Dataset records section start

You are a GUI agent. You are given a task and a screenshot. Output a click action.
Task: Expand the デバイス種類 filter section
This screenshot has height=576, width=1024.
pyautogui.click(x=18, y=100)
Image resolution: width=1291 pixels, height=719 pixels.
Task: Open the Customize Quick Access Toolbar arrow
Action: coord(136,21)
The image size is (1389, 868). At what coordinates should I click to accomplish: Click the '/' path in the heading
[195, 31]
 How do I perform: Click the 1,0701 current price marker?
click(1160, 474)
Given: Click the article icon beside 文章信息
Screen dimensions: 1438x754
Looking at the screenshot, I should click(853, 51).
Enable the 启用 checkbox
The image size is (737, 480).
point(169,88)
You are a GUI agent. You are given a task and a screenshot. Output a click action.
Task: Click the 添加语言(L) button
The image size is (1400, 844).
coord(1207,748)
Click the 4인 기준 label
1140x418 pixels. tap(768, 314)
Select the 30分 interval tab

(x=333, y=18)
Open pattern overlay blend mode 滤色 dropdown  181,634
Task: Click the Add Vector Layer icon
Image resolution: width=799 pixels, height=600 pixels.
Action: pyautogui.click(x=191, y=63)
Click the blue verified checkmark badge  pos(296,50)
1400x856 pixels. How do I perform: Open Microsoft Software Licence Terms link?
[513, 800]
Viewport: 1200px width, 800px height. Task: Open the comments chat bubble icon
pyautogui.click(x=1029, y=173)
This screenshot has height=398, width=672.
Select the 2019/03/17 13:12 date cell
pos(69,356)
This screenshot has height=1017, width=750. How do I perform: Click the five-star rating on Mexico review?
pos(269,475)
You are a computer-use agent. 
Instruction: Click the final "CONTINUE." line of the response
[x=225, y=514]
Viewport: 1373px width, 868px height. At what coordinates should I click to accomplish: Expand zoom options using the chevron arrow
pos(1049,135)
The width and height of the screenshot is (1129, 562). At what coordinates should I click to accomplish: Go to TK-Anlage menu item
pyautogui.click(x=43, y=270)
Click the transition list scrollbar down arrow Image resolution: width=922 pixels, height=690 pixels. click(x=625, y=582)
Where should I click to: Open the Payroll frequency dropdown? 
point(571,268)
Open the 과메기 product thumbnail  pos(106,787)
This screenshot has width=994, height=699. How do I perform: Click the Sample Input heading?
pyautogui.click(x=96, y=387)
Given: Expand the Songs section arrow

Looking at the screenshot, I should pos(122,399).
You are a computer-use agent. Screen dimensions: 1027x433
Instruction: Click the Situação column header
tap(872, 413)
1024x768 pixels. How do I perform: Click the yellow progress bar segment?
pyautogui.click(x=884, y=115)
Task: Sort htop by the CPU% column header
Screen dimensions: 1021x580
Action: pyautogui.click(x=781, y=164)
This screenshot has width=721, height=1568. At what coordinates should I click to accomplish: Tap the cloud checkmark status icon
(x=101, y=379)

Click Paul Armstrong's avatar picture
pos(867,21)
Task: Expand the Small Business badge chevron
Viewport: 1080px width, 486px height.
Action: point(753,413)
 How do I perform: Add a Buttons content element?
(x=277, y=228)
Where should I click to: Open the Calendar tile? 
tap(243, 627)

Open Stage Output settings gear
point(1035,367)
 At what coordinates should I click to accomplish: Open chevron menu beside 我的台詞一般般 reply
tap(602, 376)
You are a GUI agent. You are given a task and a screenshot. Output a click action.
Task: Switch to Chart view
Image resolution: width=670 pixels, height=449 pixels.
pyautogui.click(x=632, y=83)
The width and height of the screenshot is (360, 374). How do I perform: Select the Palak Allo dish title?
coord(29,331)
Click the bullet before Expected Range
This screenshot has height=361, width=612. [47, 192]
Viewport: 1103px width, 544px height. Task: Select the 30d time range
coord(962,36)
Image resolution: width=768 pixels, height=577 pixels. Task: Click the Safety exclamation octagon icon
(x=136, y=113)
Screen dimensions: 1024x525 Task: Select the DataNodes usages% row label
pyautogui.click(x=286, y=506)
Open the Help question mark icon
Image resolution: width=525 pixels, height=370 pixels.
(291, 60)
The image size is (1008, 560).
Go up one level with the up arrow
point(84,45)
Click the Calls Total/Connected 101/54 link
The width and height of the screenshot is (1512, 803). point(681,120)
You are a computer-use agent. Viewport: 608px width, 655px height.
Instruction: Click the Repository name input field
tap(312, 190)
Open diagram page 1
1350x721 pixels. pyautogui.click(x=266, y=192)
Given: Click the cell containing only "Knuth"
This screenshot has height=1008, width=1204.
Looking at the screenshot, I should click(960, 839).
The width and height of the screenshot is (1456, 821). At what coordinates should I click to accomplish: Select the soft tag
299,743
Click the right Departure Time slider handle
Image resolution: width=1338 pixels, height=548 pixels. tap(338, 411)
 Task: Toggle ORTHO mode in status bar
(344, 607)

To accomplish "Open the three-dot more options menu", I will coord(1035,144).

Dataset records section end

Goal of the exercise: Write the data above out again in full, exactly.

Exercise output:
You are a GUI agent. You are given a task and a screenshot. Output a click action.
Task: Expand the デバイス種類 filter section
This screenshot has height=576, width=1024.
pyautogui.click(x=18, y=100)
Image resolution: width=1291 pixels, height=719 pixels.
Task: Open the Customize Quick Access Toolbar arrow
Action: coord(136,21)
The image size is (1389, 868). At what coordinates should I click to accomplish: Click the '/' path in the heading
[195, 31]
 How do I perform: Click the 1,0701 current price marker?
click(1160, 474)
Given: Click the article icon beside 文章信息
Screen dimensions: 1438x754
Looking at the screenshot, I should click(853, 51).
Enable the 启用 checkbox
The image size is (737, 480).
point(169,88)
You are a GUI agent. You are given a task and a screenshot. Output a click action.
Task: Click the 添加语言(L) button
The image size is (1400, 844).
coord(1207,748)
Click the 4인 기준 label
1140x418 pixels. tap(768, 314)
Select the 30分 interval tab

(x=333, y=18)
Open pattern overlay blend mode 滤色 dropdown  181,634
Task: Click the Add Vector Layer icon
Image resolution: width=799 pixels, height=600 pixels.
Action: pyautogui.click(x=191, y=63)
Click the blue verified checkmark badge  pos(296,50)
1400x856 pixels. How do I perform: Open Microsoft Software Licence Terms link?
[513, 800]
Viewport: 1200px width, 800px height. Task: Open the comments chat bubble icon
pyautogui.click(x=1029, y=173)
This screenshot has height=398, width=672.
Select the 2019/03/17 13:12 date cell
pos(69,356)
This screenshot has height=1017, width=750. How do I perform: Click the five-star rating on Mexico review?
pos(269,475)
You are a computer-use agent. 
Instruction: Click the final "CONTINUE." line of the response
[x=225, y=514]
Viewport: 1373px width, 868px height. At what coordinates should I click to accomplish: Expand zoom options using the chevron arrow
pos(1049,135)
The width and height of the screenshot is (1129, 562). At what coordinates should I click to accomplish: Go to TK-Anlage menu item
pyautogui.click(x=43, y=270)
Click the transition list scrollbar down arrow Image resolution: width=922 pixels, height=690 pixels. click(x=625, y=582)
Where should I click to: Open the Payroll frequency dropdown? 
point(571,268)
Open the 과메기 product thumbnail  pos(106,787)
This screenshot has width=994, height=699. How do I perform: Click the Sample Input heading?
pyautogui.click(x=96, y=387)
Given: Expand the Songs section arrow

Looking at the screenshot, I should pos(122,399).
You are a computer-use agent. Screen dimensions: 1027x433
Instruction: Click the Situação column header
tap(872, 413)
1024x768 pixels. How do I perform: Click the yellow progress bar segment?
pyautogui.click(x=884, y=115)
Task: Sort htop by the CPU% column header
Screen dimensions: 1021x580
Action: pyautogui.click(x=781, y=164)
This screenshot has width=721, height=1568. At what coordinates should I click to accomplish: Tap the cloud checkmark status icon
(x=101, y=379)

Click Paul Armstrong's avatar picture
pos(867,21)
Task: Expand the Small Business badge chevron
Viewport: 1080px width, 486px height.
Action: point(753,413)
 How do I perform: Add a Buttons content element?
(x=277, y=228)
Where should I click to: Open the Calendar tile? 
tap(243, 627)

Open Stage Output settings gear
point(1035,367)
 At what coordinates should I click to accomplish: Open chevron menu beside 我的台詞一般般 reply
tap(602, 376)
You are a GUI agent. You are given a task and a screenshot. Output a click action.
Task: Switch to Chart view
Image resolution: width=670 pixels, height=449 pixels.
pyautogui.click(x=632, y=83)
The width and height of the screenshot is (360, 374). How do I perform: Select the Palak Allo dish title?
coord(29,331)
Click the bullet before Expected Range
This screenshot has height=361, width=612. [47, 192]
Viewport: 1103px width, 544px height. Task: Select the 30d time range
coord(962,36)
Image resolution: width=768 pixels, height=577 pixels. Task: Click the Safety exclamation octagon icon
(x=136, y=113)
Screen dimensions: 1024x525 Task: Select the DataNodes usages% row label
pyautogui.click(x=286, y=506)
Open the Help question mark icon
Image resolution: width=525 pixels, height=370 pixels.
(291, 60)
The image size is (1008, 560).
Go up one level with the up arrow
point(84,45)
Click the Calls Total/Connected 101/54 link
The width and height of the screenshot is (1512, 803). point(681,120)
You are a computer-use agent. Viewport: 608px width, 655px height.
Instruction: Click the Repository name input field
tap(312, 190)
Open diagram page 1
1350x721 pixels. pyautogui.click(x=266, y=192)
Given: Click the cell containing only "Knuth"
This screenshot has height=1008, width=1204.
Looking at the screenshot, I should click(960, 839).
The width and height of the screenshot is (1456, 821). At what coordinates should I click to accomplish: Select the soft tag
299,743
Click the right Departure Time slider handle
Image resolution: width=1338 pixels, height=548 pixels. tap(338, 411)
 Task: Toggle ORTHO mode in status bar
(344, 607)

To accomplish "Open the three-dot more options menu", I will coord(1035,144).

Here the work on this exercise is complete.